▶ THE PROBLEM
An exact transcription of the lines from the one holding "This screenshot has height=489, width=800." to the end of the entries below, and nothing more, is the required answer. Please omit the pictures.

___

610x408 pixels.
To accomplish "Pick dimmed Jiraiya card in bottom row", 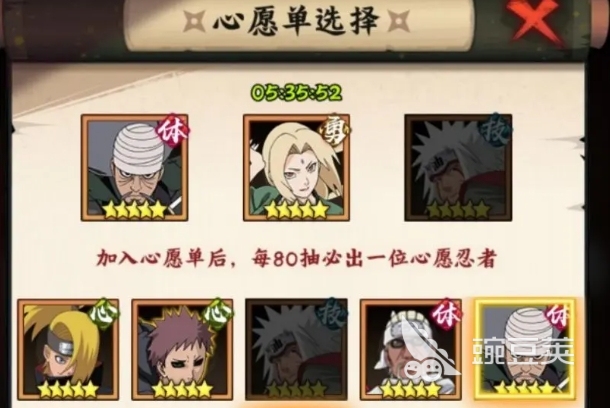I will pos(296,349).
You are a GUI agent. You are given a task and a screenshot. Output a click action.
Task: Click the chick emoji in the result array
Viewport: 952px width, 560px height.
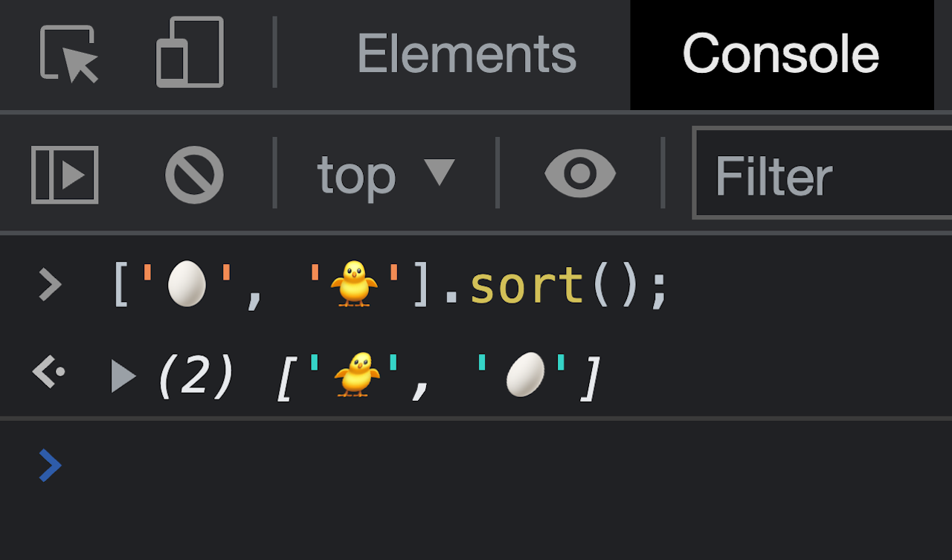click(357, 373)
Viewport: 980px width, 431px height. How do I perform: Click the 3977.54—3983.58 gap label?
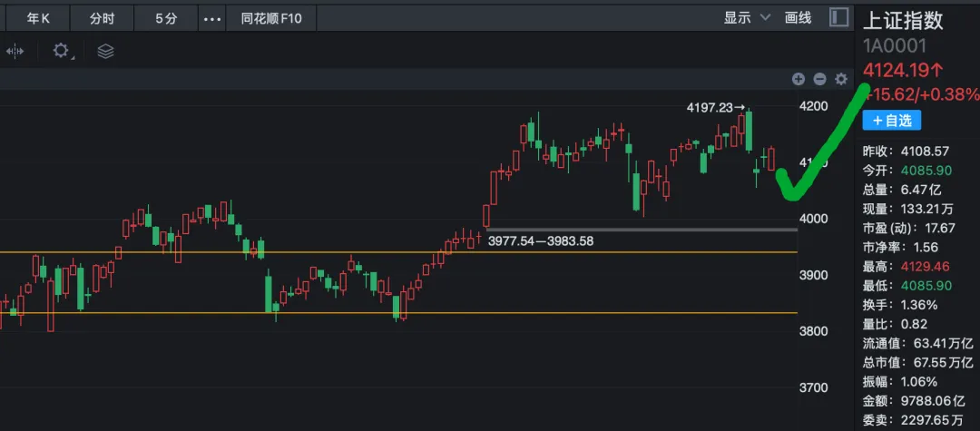(x=540, y=241)
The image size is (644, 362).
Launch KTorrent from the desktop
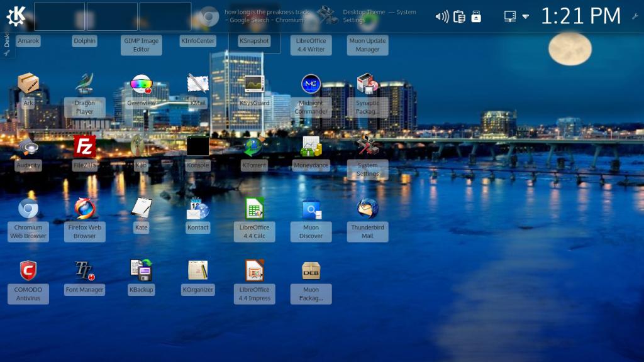(254, 147)
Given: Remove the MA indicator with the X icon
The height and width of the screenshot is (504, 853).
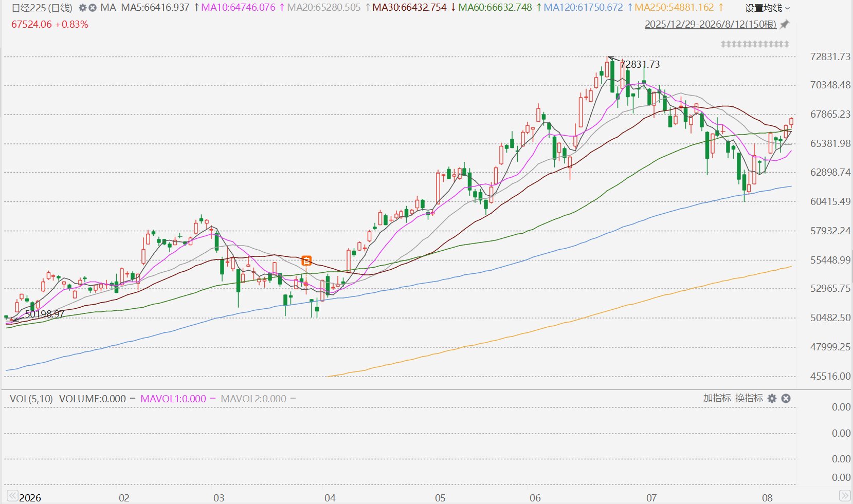Looking at the screenshot, I should click(93, 8).
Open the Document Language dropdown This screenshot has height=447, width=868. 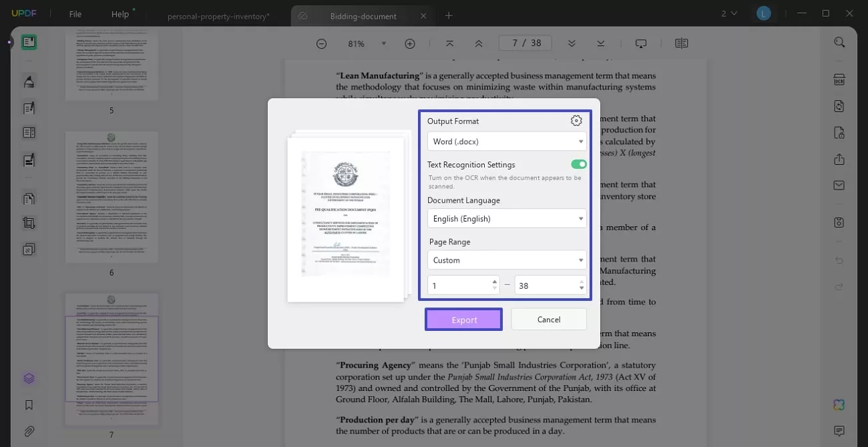[506, 218]
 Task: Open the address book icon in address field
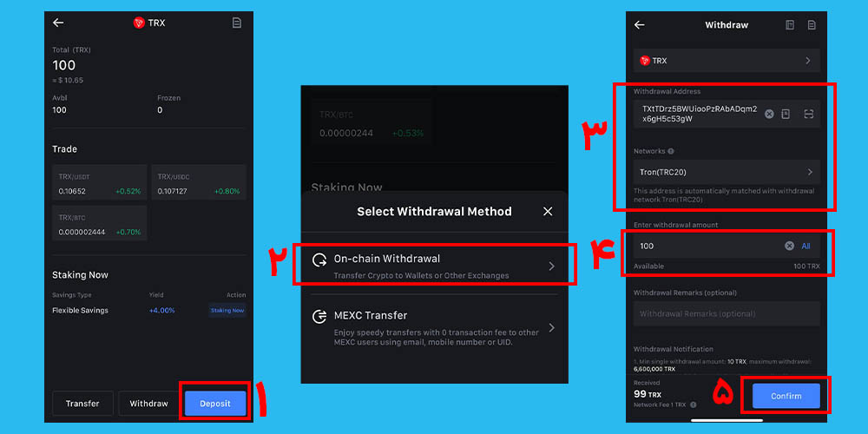[x=786, y=114]
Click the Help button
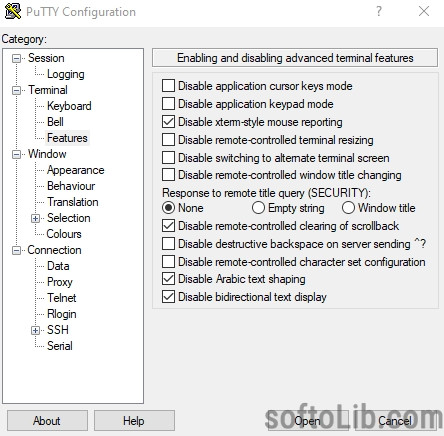 click(134, 421)
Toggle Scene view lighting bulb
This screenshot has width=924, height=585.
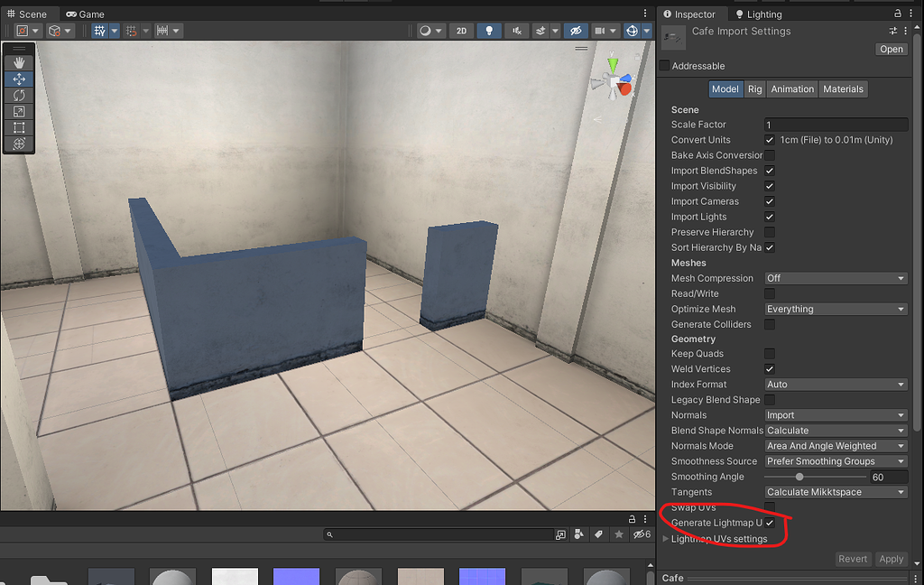pos(488,30)
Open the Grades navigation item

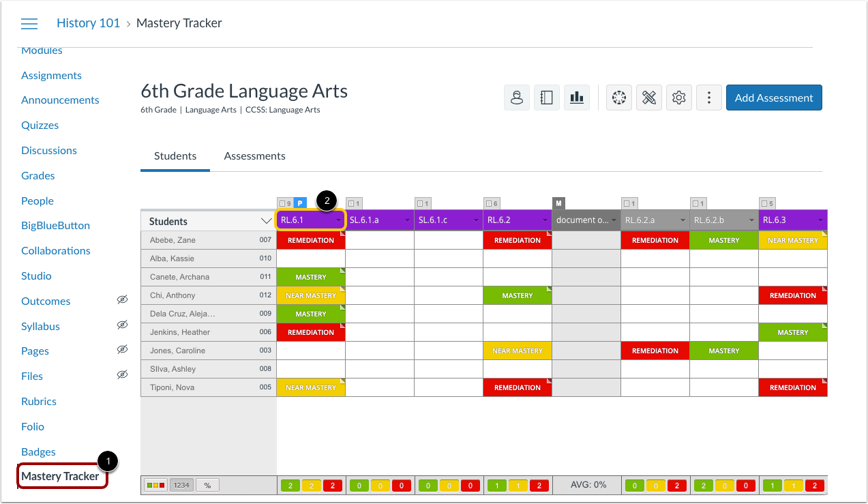[38, 175]
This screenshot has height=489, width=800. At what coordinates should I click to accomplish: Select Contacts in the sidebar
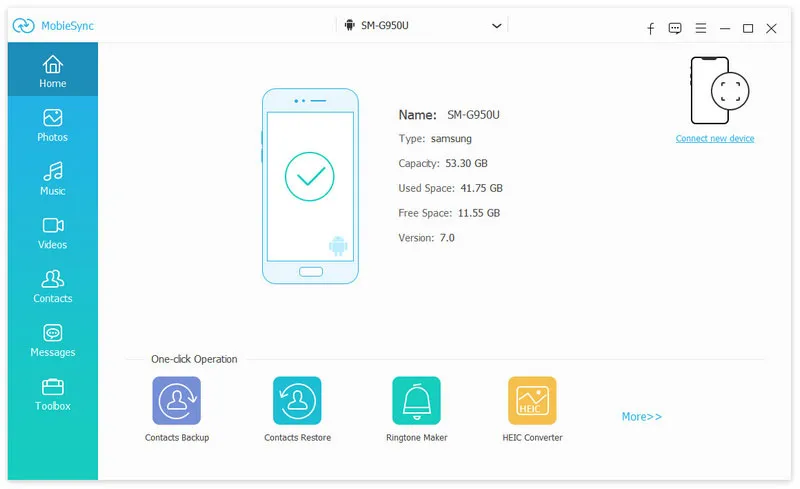point(53,287)
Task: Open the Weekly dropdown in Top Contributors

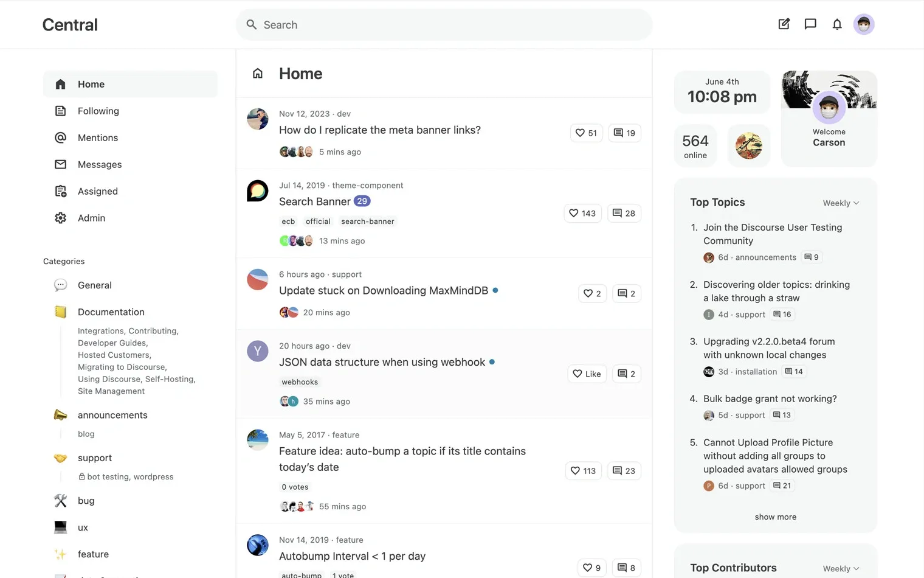Action: (840, 568)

___

▶ FINISHED EXERCISE
This screenshot has height=489, width=800. At what coordinates should I click to accomplish: Select Contacts in the sidebar
point(53,287)
Task: Open the Weekly dropdown in Top Contributors

Action: (840, 568)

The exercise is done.